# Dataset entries
--

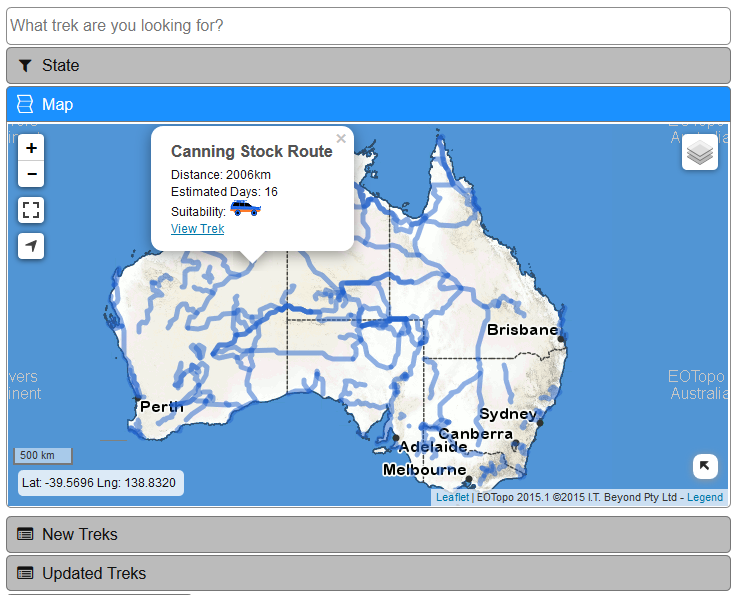
Task: Open the View Trek link
Action: coord(197,229)
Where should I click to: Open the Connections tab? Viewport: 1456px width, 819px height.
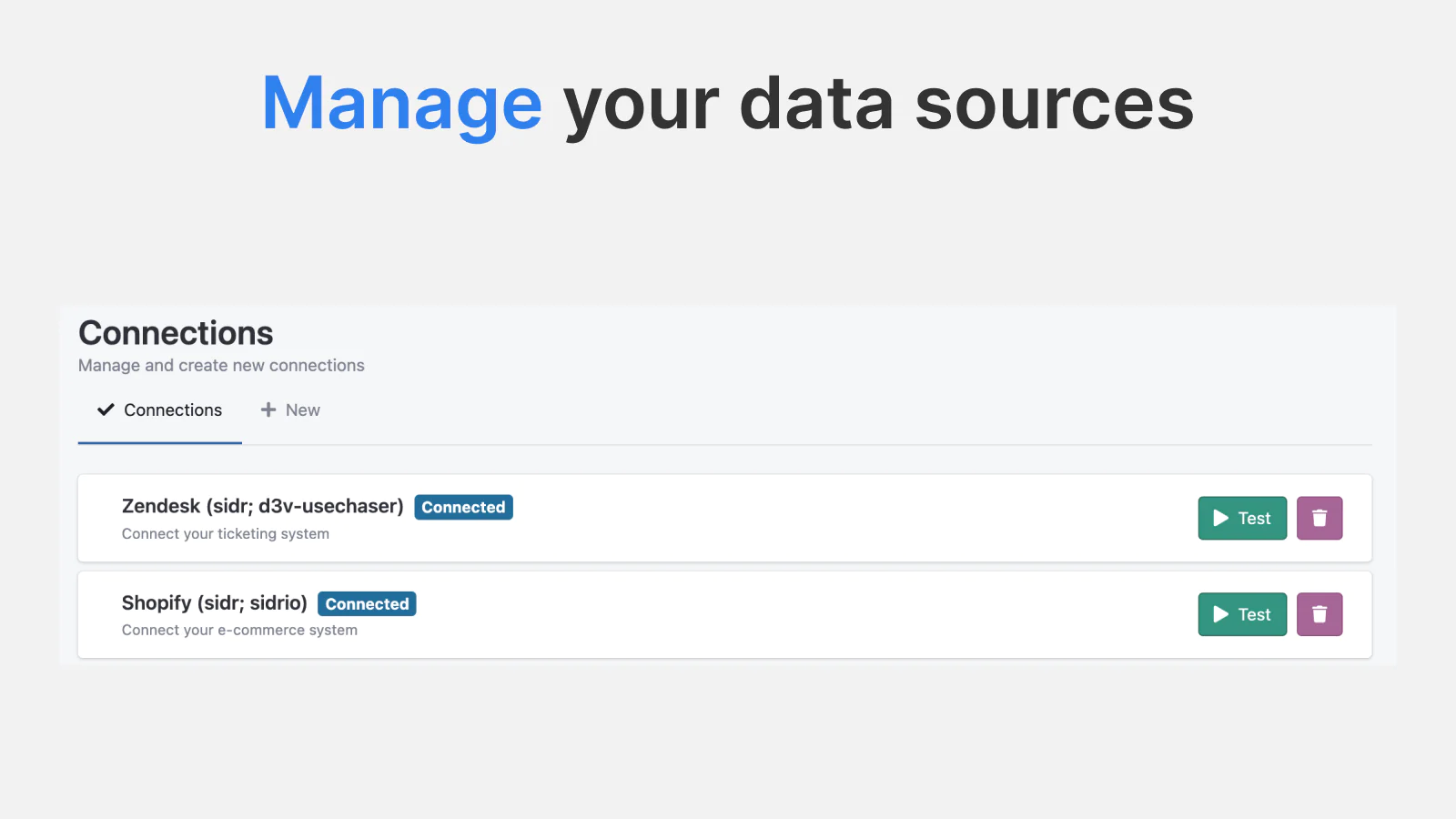(x=160, y=410)
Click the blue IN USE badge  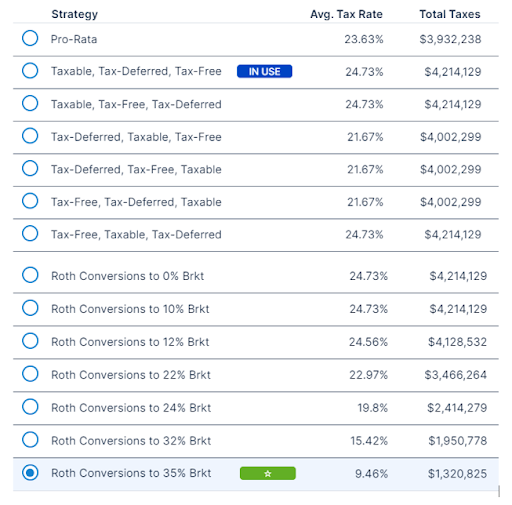265,71
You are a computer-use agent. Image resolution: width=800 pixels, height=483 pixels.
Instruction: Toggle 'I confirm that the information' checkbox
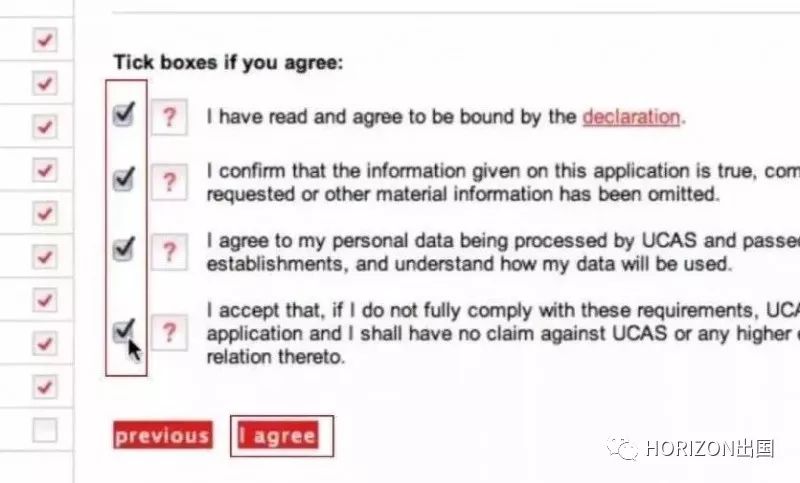point(124,179)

--

# EXERCISE DIRECTIONS
Beginning with the line that contains "You are a computer-use" and ending with the last line of the data, restate each line word for word. Exclude the pictures.

# RESPONSE
You are a computer-use agent. Image resolution: width=800 pixels, height=483 pixels.
Instruction: Toggle 'I confirm that the information' checkbox
point(124,179)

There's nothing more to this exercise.